» Exercise directions
Reproduce the passage of the article on Trump's tariff threat against Mexico from "Mexico Could Weather" to "quickly being drawn.", word for word.

» Document text
Mexico Could Weather Tariffs. Trump Could Not.
Donald Trump was elected on inflation and cost-of-living issues. His proposed trade war on Mexico and Canada would aggravate both.
Six weeks before Donald Trump’s presidential inauguration, the battle lines of the next phase of the Mexico-US relationship are quickly being drawn.
On November 25, the president-elect took to his Truth Social account to threaten both Canada and Mexico with 25 percent tariffs starting on day one of his second term. The duties are to remain in effect “until such time as Drugs, in particular Fentanyl, and all illegal aliens stop this invasion of our country!” Until the two countries put an end to this “long simmering problem,” he warned, “it is time for them to pay a very big price!”
To One Tariff, Another in Response
The following morning, Mexican president Claudia Sheinbaum led off her morning press conference by reading out the letter she had written in response. She began by pointing out a few statistics of which the president-elect was “probably not aware”: border encounters were reduced by 75 percent between December 2023 and November 2024, and half of those who did arrive had appointments procured through the US Customs and Border Protection’s app. “Even so,” she adds, “it is clear that we must jointly arrive at another model of labor mobility that is necessary for your country and to address the causes that lead families to leave their places of origin out of necessity. If just a percentage of what the United States allocates to war is dedicated to building peace and development, this mobility issue will be addressed in depth.”
The text then turns to Mexico’s work to address the fentanyl epidemic, pairing it with a discussion of illegal arms trafficking. “Seventy percent of the illegal weapons seized from criminals in Mexico come from your country,” Sheinbaum writes. “We neither produce the weapons, nor do we consume the synthetic drugs. Those killed by crime to meet the demand for drugs in your country, unfortunately, those we do provide.”

» Data block
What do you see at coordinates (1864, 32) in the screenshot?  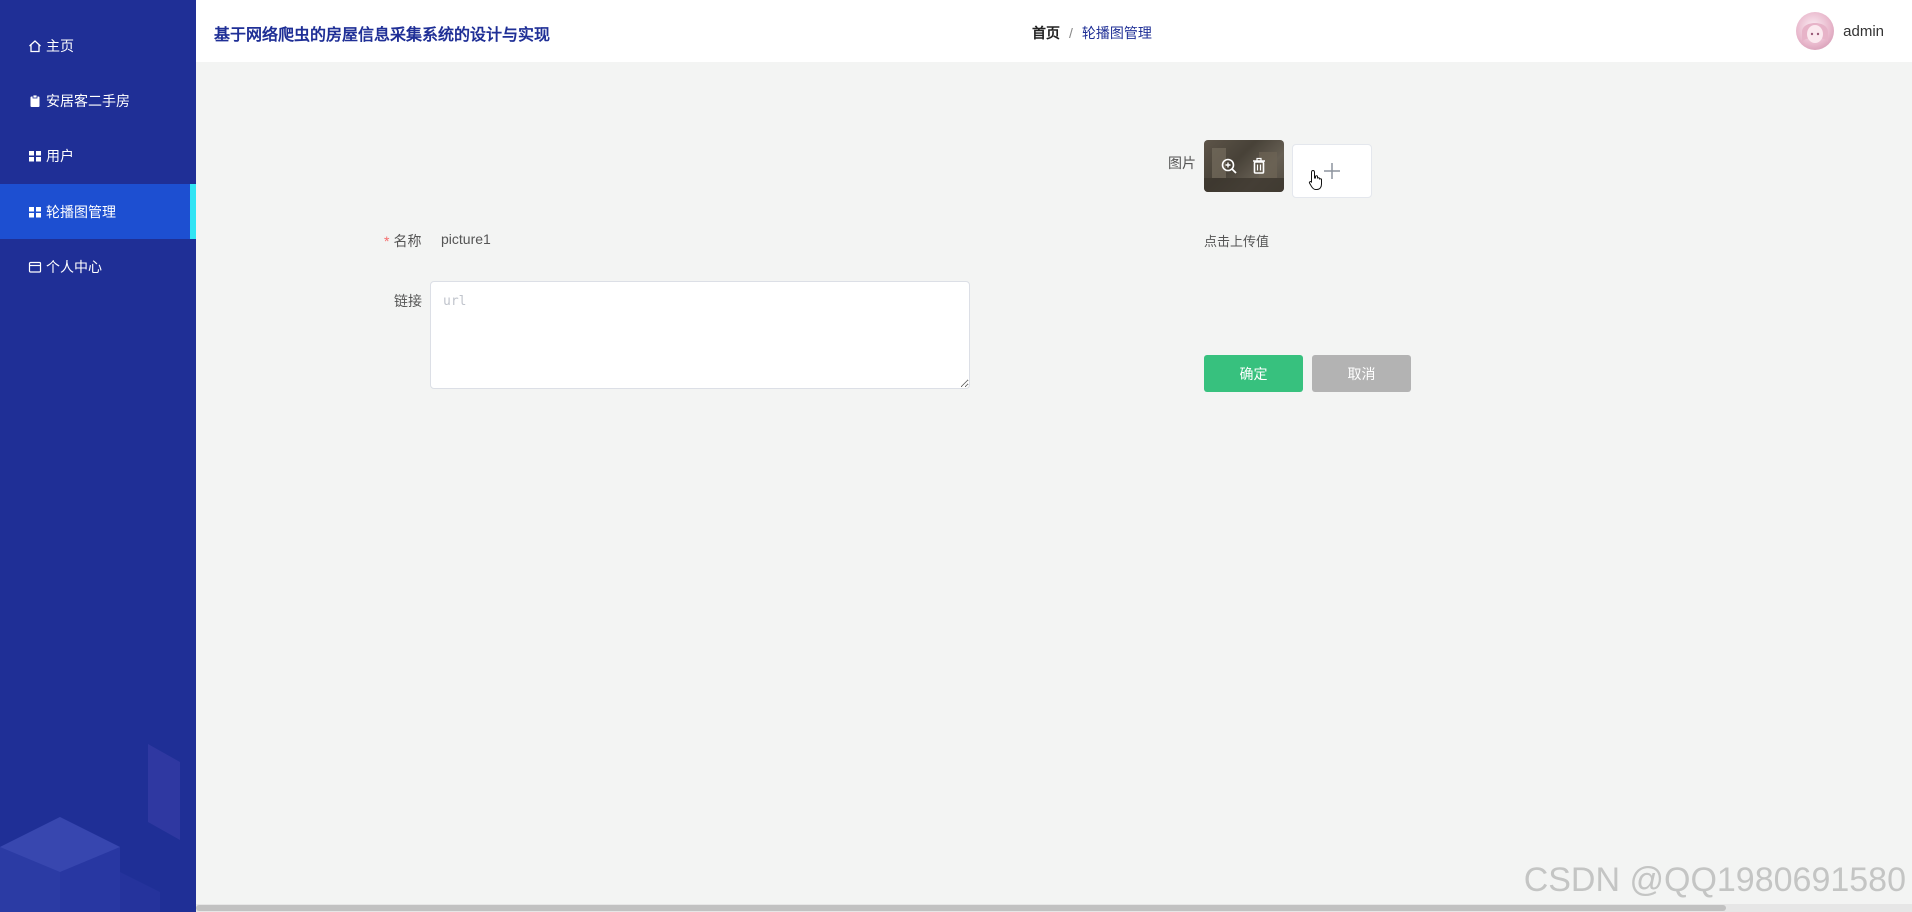 I see `username: admin` at bounding box center [1864, 32].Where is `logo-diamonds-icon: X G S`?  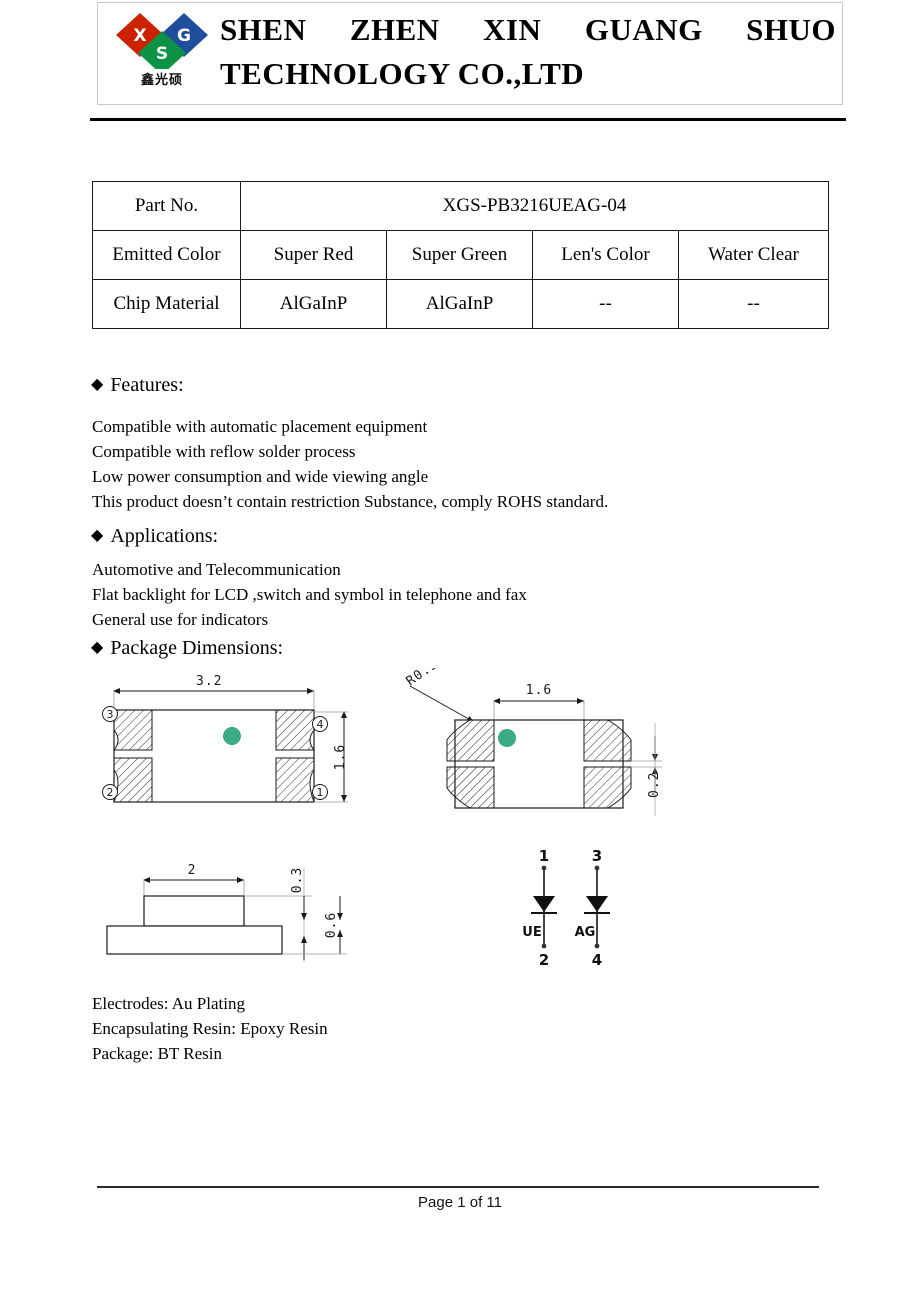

» Written response
Mexico Could Weather Tariffs. Trump Could Not.
Donald Trump was elected on inflation and cost-of-living issues. His proposed trade war on Mexico and Canada would aggravate both.
Six weeks before Donald Trump’s presidential inauguration, the battle lines of the next phase of the Mexico-US relationship are quickly being drawn.